Hybrid Living Materials – Bacteria That Incorporates with Nonliving Materials
MIT Engineers have successfully engineered a new breed of hybrid living materials that interact with nonliving materials. These hybrid living materials are inspired from the natural materials in our body, like the bone, which incorporates the nonliving materials like calcium to form a sturdy structure. Rather, these hybrid living materials are engineered by hacking the bacteria and tweaking their capability to produce biofilms. These biofilms then incorporate non-living particles like quantum dots and nanoparticles like Gold.
Funded by the Office of Naval Research, DoD, Army Research Office, National Science Foundation, Hertz Foundation, National Institutes of Health, and the Presidential Early Career Award for Scientists and Engineers, (Phew! That is a lot of funding in here…) the team of engineers – Allen Chen, Zhengtao Deng, Amanda Billings, Uratu Seker, and Bijan Zakeri, Michelle Lu and Robert Citorik, engineered these hybrid living materials.
The hybrid living materials can be combined into colonies that incorporate more nonliving materials to produce a chain of conducting nanoparticles, which practically is applied to be a bio wire that conducts electricity or light through it. The reactiveness of these materials to the environment makes them a potential target for such applications like solar cells, self-healing materials and more.
The synthesis
One of the researchers, Michelle Lu and his colleagues synthesized this hybrid living materials, from the common bacterium E. Coli. E.Coli produces biofilms naturally, which in turn helps the bacterium to attach itself to surfaces. The protein that helps in attaching the bacterium to surfaces is called as ‘curli fibers’, made up of subunits called as CsgA. By modifying these subunits by adding peptides, the bacterium is made to capture nonliving materials into the biofilms.

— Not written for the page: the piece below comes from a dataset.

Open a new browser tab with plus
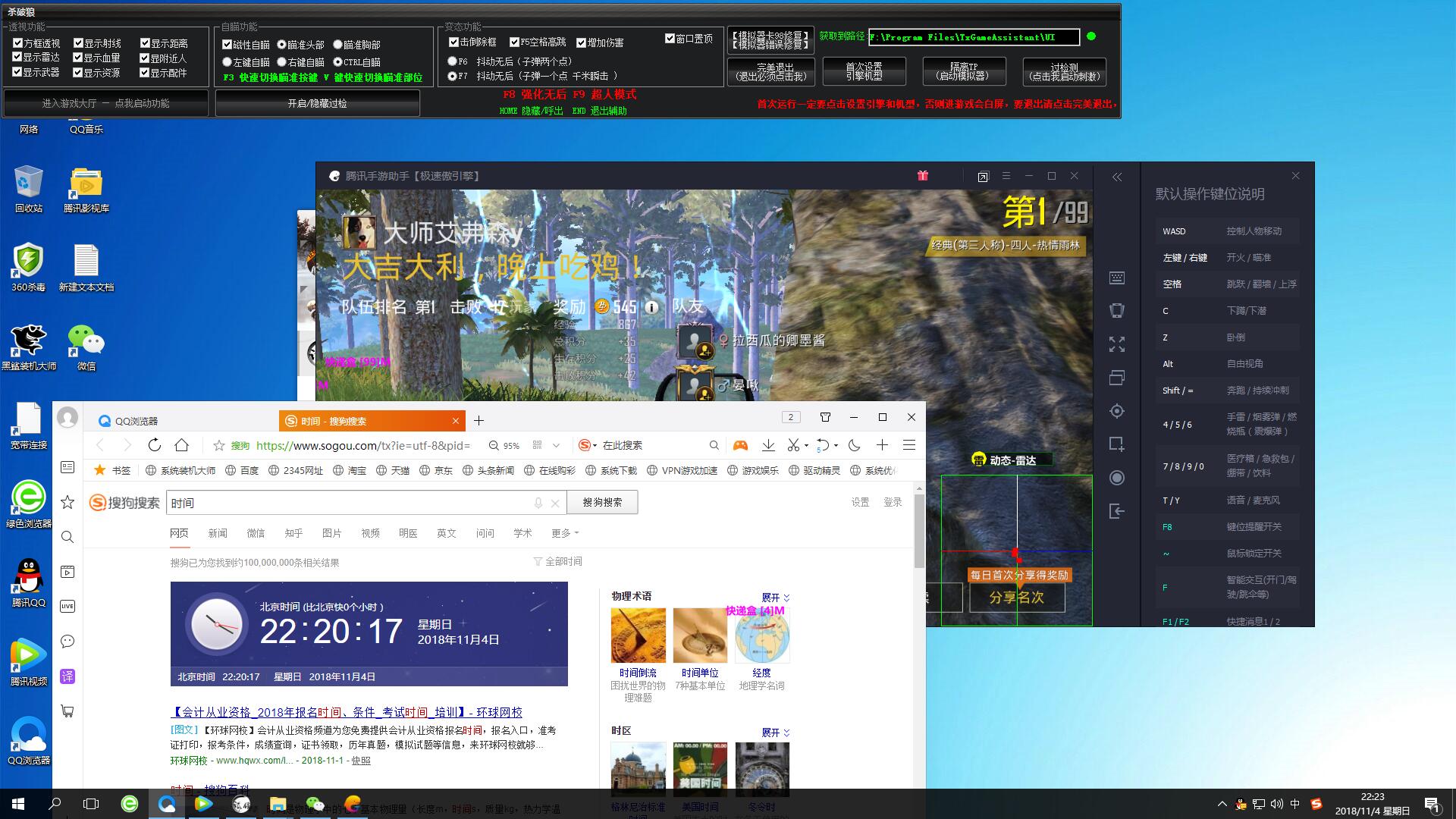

The synthesis further extends by controlling the bacterium to produce several types of films based on different conditions. This was achieved by inhibiting the bacterial cell’s capability to produce the CsgA protein subunit. They replaced a genetically engineered circuit with AHL molecules (molecules involved in bacterial communication). The cells are also engineered to change the biofilm’s composition by communicating with each other.
Nanowires
The engineered E. coli are then modified to produce network of long rows of gold nanowires for electric conduction. These nanowires are created by engineering the E. Coli to produce the CsgA with peptides of clusters of the amino acid histidine, only at the presence of a molecule called aTc. By varying the levels of AHL and aTc the composition of the biofilm can be controlled. The histidine will stick with the gold nanoparticles, as they will be left untagged, in the presence of AHL and aTc. When the cells are designed with untagged CsgA and AHL, the other cells are stimulated to produce histidine-tagged CsgA.
Quantum dots
When the cells are engineered with a different curli fiber with peptide tag called, SpyTag, it binds with SpyCatcher, which is a protein that coats the quantum dots.
Applications
This work is believed to have wide range of applications from production of biofuels from agricultural wastes, diagnostic devices, and tissue engineering structures.